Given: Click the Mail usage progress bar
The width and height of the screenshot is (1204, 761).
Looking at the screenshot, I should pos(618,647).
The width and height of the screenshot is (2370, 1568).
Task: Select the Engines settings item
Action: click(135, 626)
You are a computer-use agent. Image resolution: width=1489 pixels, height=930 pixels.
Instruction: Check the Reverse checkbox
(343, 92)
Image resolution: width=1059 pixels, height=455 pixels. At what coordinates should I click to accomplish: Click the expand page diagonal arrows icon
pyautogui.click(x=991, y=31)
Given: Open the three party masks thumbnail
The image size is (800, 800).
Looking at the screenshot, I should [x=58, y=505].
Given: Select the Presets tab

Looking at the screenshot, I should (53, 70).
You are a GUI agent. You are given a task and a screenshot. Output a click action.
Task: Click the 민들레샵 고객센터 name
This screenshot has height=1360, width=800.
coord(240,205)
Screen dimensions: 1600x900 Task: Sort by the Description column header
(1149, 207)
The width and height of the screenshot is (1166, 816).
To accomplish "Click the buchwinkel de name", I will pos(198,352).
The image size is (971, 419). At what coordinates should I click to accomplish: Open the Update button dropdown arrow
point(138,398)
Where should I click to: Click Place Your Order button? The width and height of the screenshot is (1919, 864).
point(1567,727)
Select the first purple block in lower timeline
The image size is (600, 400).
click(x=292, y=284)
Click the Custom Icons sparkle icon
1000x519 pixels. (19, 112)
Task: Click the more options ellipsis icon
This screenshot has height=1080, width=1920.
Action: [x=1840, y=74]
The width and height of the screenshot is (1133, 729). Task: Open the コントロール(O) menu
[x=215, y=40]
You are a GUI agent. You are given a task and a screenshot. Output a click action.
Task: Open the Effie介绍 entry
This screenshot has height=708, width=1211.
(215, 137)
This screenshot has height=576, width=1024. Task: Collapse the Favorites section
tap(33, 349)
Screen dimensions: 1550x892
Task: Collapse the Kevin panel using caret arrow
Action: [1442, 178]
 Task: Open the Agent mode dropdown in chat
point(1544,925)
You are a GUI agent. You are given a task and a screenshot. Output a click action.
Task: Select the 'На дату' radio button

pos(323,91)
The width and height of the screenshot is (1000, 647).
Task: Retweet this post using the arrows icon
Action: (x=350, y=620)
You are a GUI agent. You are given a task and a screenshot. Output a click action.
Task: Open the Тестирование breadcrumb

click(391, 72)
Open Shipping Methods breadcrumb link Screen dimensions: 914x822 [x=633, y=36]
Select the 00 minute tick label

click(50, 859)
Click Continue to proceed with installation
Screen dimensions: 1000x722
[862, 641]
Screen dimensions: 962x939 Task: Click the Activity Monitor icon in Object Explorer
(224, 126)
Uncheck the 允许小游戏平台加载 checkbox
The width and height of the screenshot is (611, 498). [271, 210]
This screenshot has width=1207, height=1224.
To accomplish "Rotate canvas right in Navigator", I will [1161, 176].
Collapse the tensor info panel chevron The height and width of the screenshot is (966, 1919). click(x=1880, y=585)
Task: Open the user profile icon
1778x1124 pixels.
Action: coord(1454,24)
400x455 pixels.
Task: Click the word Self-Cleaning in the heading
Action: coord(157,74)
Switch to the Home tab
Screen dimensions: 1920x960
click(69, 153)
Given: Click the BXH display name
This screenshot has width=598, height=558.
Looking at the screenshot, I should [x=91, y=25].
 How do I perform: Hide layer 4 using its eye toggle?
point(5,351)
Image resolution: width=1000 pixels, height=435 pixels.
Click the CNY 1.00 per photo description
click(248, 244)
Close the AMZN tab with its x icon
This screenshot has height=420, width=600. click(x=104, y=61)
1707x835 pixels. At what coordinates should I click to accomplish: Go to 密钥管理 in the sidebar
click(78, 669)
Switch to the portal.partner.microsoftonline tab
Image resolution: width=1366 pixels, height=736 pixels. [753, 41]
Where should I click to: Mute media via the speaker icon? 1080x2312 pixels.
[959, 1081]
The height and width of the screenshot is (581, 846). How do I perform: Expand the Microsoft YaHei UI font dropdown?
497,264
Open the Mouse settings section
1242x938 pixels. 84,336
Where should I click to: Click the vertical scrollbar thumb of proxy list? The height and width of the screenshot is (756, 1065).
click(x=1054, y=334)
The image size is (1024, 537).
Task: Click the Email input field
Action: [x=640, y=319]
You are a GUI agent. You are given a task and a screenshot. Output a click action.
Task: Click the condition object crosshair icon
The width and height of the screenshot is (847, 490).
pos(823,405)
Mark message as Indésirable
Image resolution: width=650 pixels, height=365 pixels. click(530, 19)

▬▬▬

### [What to do]
Every record should be output precisely as it was given.

### [Response to the exercise]
Given: Click the Mail usage progress bar
The width and height of the screenshot is (1204, 761).
Looking at the screenshot, I should pos(618,647).
The width and height of the screenshot is (2370, 1568).
Task: Select the Engines settings item
Action: click(135, 626)
You are a computer-use agent. Image resolution: width=1489 pixels, height=930 pixels.
Instruction: Check the Reverse checkbox
(343, 92)
Image resolution: width=1059 pixels, height=455 pixels. At what coordinates should I click to accomplish: Click the expand page diagonal arrows icon
pyautogui.click(x=991, y=31)
Given: Open the three party masks thumbnail
The image size is (800, 800).
Looking at the screenshot, I should [x=58, y=505].
Given: Select the Presets tab

Looking at the screenshot, I should (53, 70).
You are a GUI agent. You are given a task and a screenshot. Output a click action.
Task: Click the 민들레샵 고객센터 name
This screenshot has height=1360, width=800.
coord(240,205)
Screen dimensions: 1600x900 Task: Sort by the Description column header
(1149, 207)
The width and height of the screenshot is (1166, 816).
To accomplish "Click the buchwinkel de name", I will pos(198,352).
The image size is (971, 419). At what coordinates should I click to accomplish: Open the Update button dropdown arrow
point(138,398)
Where should I click to: Click Place Your Order button? The width and height of the screenshot is (1919, 864).
point(1567,727)
Select the first purple block in lower timeline
The image size is (600, 400).
click(x=292, y=284)
Click the Custom Icons sparkle icon
1000x519 pixels. (19, 112)
Task: Click the more options ellipsis icon
This screenshot has height=1080, width=1920.
Action: [x=1840, y=74]
The width and height of the screenshot is (1133, 729). Task: Open the コントロール(O) menu
[x=215, y=40]
You are a GUI agent. You are given a task and a screenshot. Output a click action.
Task: Open the Effie介绍 entry
This screenshot has height=708, width=1211.
(215, 137)
This screenshot has height=576, width=1024. Task: Collapse the Favorites section
tap(33, 349)
Screen dimensions: 1550x892
Task: Collapse the Kevin panel using caret arrow
Action: [1442, 178]
 Task: Open the Agent mode dropdown in chat
point(1544,925)
You are a GUI agent. You are given a task and a screenshot. Output a click action.
Task: Select the 'На дату' radio button

pos(323,91)
The width and height of the screenshot is (1000, 647).
Task: Retweet this post using the arrows icon
Action: (x=350, y=620)
You are a GUI agent. You are given a task and a screenshot. Output a click action.
Task: Open the Тестирование breadcrumb

click(391, 72)
Open Shipping Methods breadcrumb link Screen dimensions: 914x822 [x=633, y=36]
Select the 00 minute tick label

click(50, 859)
Click Continue to proceed with installation
Screen dimensions: 1000x722
[862, 641]
Screen dimensions: 962x939 Task: Click the Activity Monitor icon in Object Explorer
(224, 126)
Uncheck the 允许小游戏平台加载 checkbox
The width and height of the screenshot is (611, 498). [271, 210]
This screenshot has width=1207, height=1224.
To accomplish "Rotate canvas right in Navigator", I will [1161, 176].
Collapse the tensor info panel chevron The height and width of the screenshot is (966, 1919). click(x=1880, y=585)
Task: Open the user profile icon
1778x1124 pixels.
Action: coord(1454,24)
400x455 pixels.
Task: Click the word Self-Cleaning in the heading
Action: coord(157,74)
Switch to the Home tab
Screen dimensions: 1920x960
click(69, 153)
Given: Click the BXH display name
This screenshot has width=598, height=558.
Looking at the screenshot, I should [x=91, y=25].
 How do I perform: Hide layer 4 using its eye toggle?
point(5,351)
Image resolution: width=1000 pixels, height=435 pixels.
Click the CNY 1.00 per photo description
click(248, 244)
Close the AMZN tab with its x icon
This screenshot has height=420, width=600. click(x=104, y=61)
1707x835 pixels. At what coordinates should I click to accomplish: Go to 密钥管理 in the sidebar
click(78, 669)
Switch to the portal.partner.microsoftonline tab
Image resolution: width=1366 pixels, height=736 pixels. [753, 41]
Where should I click to: Mute media via the speaker icon? 1080x2312 pixels.
[959, 1081]
The height and width of the screenshot is (581, 846). How do I perform: Expand the Microsoft YaHei UI font dropdown?
497,264
Open the Mouse settings section
1242x938 pixels. 84,336
Where should I click to: Click the vertical scrollbar thumb of proxy list? The height and width of the screenshot is (756, 1065).
click(x=1054, y=334)
The image size is (1024, 537).
Task: Click the Email input field
Action: [x=640, y=319]
You are a GUI agent. You are given a task and a screenshot. Output a click action.
Task: Click the condition object crosshair icon
The width and height of the screenshot is (847, 490).
pos(823,405)
Mark message as Indésirable
Image resolution: width=650 pixels, height=365 pixels. click(530, 19)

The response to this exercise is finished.